> **What the exercise asks**: Count the lines in the records below that contain the string "tick", treating uppercase and lowercase letters as different, and give only that number.

[START]

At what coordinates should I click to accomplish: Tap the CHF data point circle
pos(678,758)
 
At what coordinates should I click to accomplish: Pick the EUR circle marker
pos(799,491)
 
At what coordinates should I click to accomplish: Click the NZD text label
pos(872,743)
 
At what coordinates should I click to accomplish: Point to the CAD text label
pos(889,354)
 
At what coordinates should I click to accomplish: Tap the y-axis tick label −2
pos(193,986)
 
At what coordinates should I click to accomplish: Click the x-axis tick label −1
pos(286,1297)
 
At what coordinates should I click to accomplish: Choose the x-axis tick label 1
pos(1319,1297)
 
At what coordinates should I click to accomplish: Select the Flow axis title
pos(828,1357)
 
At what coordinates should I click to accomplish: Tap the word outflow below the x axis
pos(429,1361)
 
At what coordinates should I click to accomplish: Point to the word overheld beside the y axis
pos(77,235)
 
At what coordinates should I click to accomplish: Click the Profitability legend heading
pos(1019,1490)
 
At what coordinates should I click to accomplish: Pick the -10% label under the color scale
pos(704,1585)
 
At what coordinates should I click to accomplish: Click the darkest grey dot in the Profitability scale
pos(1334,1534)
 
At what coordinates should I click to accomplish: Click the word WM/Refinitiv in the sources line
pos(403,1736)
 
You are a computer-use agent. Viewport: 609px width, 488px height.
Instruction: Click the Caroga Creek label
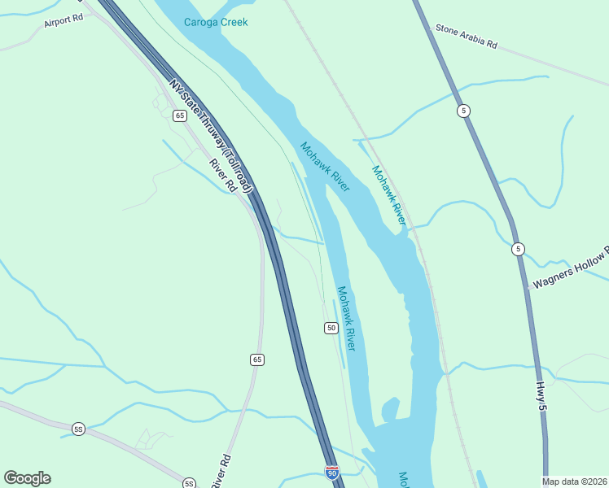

[END]

> **Answer in full**: 3